School attendance is nearly universal in our society, yet very little is known about the history of the classrooms we occupy and the objects we encounter and use in our educational lives. Why are our school classrooms designed as they are? When was the blackboard invented? When did computers start appearing in schools?
Through analysis of classrooms and objects within them, The Schoolroom: A Social History of Teaching and Learning details the history of American education, describing how architects, in collaboration with educators, have shaped learning spaces in response to curricular and pedagogical changes, population shifts, cultural expectations, and concern for children's health and well-being. It illustrates connections between form and function, showing how a well-designed school building can encourage learning, and reveals little-known histories of ubiquitous educational objects such as blackboards, desks, and computers.
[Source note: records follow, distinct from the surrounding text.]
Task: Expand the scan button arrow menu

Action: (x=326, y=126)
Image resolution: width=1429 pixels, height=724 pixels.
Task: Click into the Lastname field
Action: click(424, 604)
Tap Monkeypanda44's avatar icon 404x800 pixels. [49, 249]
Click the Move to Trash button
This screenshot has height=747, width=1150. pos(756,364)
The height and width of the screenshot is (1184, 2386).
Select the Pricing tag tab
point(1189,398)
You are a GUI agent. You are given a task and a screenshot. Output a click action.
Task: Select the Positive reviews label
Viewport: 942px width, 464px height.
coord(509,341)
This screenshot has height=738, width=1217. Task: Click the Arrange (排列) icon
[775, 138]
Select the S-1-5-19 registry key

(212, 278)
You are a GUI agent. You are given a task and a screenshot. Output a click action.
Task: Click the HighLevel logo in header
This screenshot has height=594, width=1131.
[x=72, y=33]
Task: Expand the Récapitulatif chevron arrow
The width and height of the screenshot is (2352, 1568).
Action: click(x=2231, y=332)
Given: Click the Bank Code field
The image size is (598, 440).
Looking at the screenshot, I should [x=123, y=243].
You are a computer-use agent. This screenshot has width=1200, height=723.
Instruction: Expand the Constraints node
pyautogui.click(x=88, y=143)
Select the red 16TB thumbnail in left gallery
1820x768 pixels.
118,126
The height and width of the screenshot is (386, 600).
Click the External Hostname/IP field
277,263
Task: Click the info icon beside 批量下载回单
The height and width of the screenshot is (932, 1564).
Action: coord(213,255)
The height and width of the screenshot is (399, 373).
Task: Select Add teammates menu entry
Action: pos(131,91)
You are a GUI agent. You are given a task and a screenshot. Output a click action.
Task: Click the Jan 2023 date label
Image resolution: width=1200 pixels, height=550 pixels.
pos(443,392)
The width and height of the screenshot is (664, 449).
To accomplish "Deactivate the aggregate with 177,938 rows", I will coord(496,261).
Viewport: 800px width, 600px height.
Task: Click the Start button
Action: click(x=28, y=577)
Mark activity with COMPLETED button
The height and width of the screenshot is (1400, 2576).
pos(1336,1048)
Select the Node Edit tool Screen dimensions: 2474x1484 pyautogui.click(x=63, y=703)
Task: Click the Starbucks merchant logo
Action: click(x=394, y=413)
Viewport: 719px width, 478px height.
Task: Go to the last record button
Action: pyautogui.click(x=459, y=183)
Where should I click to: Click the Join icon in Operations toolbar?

- Provides an unprecedented history of the classrooms that so many of us occupy during our most formative years
- Brings readers closer to the design of school buildings
- Explains how spaces and objects influence teaching and learning and reflect educational ideologies
- Details how school buildings have evolved over the years
- Series Description
History of Human Spaces
The History of Human Spaces series explores different rooms and social locations that humans have occupied throughout U.S. history, from the earliest colonial period through the present day. Focusing on the evolution of both private and public spaces, such as the bathroom and the schoolroom, each title in the series provides the history of a specific space as well as an overview of its architecture, materials, and design. Delving further into the social, cultural, political, and economic significance of each space, the series uncovers how these spaces have impacted American life and history.